An HTTP trigger allows you to invoke a function by using HTTP requests. HTTP triggers can be used in scenarios such as rapid development of web services. Before you use an HTTP trigger, make sure that you are familiar with limits on HTTP triggers and limits on protocols supported by HTTP triggers, including the HTTP/HTTPS, WebSocket, and gRPC protocols, to prevent function errors caused by limit exceeding. This topic describes the limits, invocation methods, and authentication methods of HTTP triggers, as well as handling of cross-origin resource sharing (CORS) requests.

Limits

If you use an anonymous HTTP trigger whose Authentication Method is set to No Authentication, no identity authentication is required. In this case, anyone can send an HTTP request to invoke your function. This may lead to a URL leak. To avoid URL leakage, you can use the Authorization field of a request header to check the validity of a request. For more information, see Signature authentication.
According to national cybersecurity regulations, starting from June 10, 2024, newly created HTTP triggers cannot be used to download Android Package Kit (APK) files (mime type: application/vnd.android.package-archive) from public endpoints. A 400 error is reported if you attempt to download an APK file from an HTTP public endpoint.

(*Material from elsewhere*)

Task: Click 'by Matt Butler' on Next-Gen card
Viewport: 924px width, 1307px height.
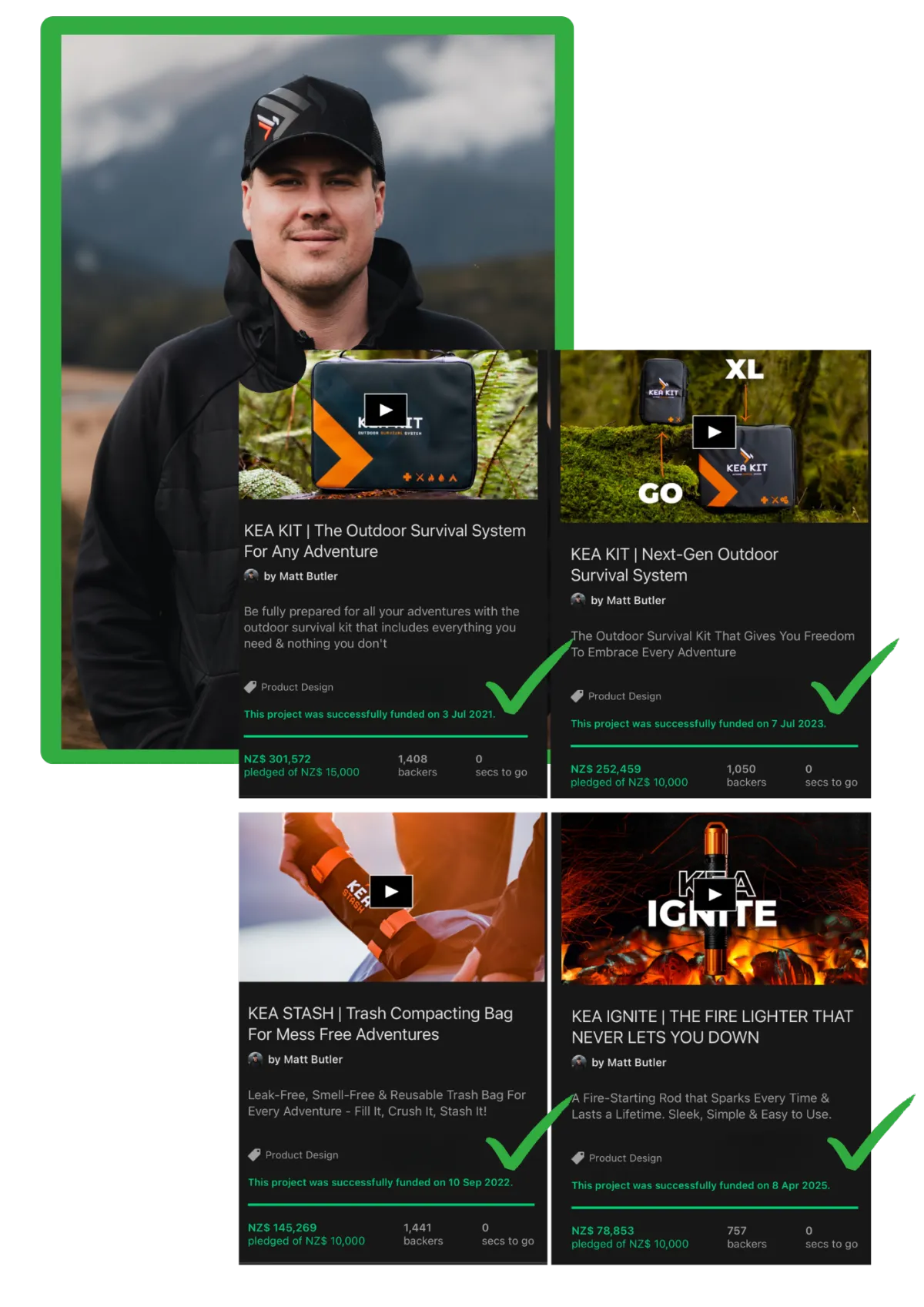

For more information, see Why does a public endpoint of an HTTP trigger fail to return an .apk file?
Be mindful of the virtual IP address (VIP) rotation mechanism.
To enhance system resilience and service stability, Function Compute implements a VIP rotation mechanism. Specifically, VIPs that correspond to public and internal endpoints of HTTP triggers in Function Compute are rotated from time to time. The VIP rotation mechanism constitutes an integral part of the infrastructure robustness.
Therefore, hard coding of VIPs may cause service interruptions. We recommend that you use custom domain names to ensure service robustness. Note that failures caused by improper use of VIPs are not covered by the compensation scope of Function Compute. Review your configurations and make necessary adjustments if VIPs are improperly used.
You can use a custom domain name with a CNAME to access Function Compute. For more information, see Configure a custom domain name.

Limits

Before you configure and use an HTTP trigger, make sure that you are familiar with the limits on HTTP triggers and the limits on protocols supported by HTTP triggers, including the HTTP/HTTPS, WebSocket, and gRPC protocols.

Limits on triggers

HTTP triggers cannot be created for Custom Container functions that are in non-web server mode.
After you configure an HTTP trigger for a function, you cannot configure other types of triggers for the function.
For each version or alias, you can create only one HTTP trigger at most. For more information, see Manage versions and Manage aliases.
By default, the built-in domain names provided by HTTP triggers are only for tests. The stability of the built-in domain names is not guaranteed and may affect your online services. We recommend that you do not use built-in domain names for external online services.
Note
Website services can only be provided by using domain names for which ICP filing is obtained. You can configure a custom domain name, bind the domain name to your function, and then use the domain name to provide services. For more information, see Configure a custom domain name.

Limits on HTTP/HTTPS

Note

You can use the following methods to trigger functions: GET, POST, PUT, DELETE, HEAD, PATCH, and OPTIONS. The HTTP and HTTPS protocols are suitable for simple request-response scenarios. For more information, see Configure and use an HTTP trigger.

Limits on HTTP requests
- You cannot use a custom request header that starts with x-fc- or contains the following custom fields: connection and keep-alive.
- The system returns the 400 status code and the InvalidArgument error if a request exceeds one of the following limits:
  - Headers size: The total size of all keys and values in headers cannot exceed 8 KB.
  - Path size: The total size includes all Query Params. The total size of a Path cannot exceed 8 KB.
  - Body size: The total body size of a synchronous invocation request cannot exceed 32 MB. The total body size of an asynchronous invocation request cannot exceed 128 KB.
Limits on HTTP responses
- Response headers do not support custom fields that start with x-fc- or the following custom fields: connection, content-length, date, keep-alive, server, upgrade, and content-disposition:attachment.
- If a response exceeds one of the following limits, the system returns the 502 code and the BadResponse error:
  - Headers size: The total size of all keys and values in headers cannot exceed 8 KB.

Limits on WebSocket

Note

The GET method can be used to trigger functions. WebSocket is suitable for scenarios such as persistent connections and real-time messaging. For more information, see Configure an HTTP trigger for a function to respond to WebSocket requests.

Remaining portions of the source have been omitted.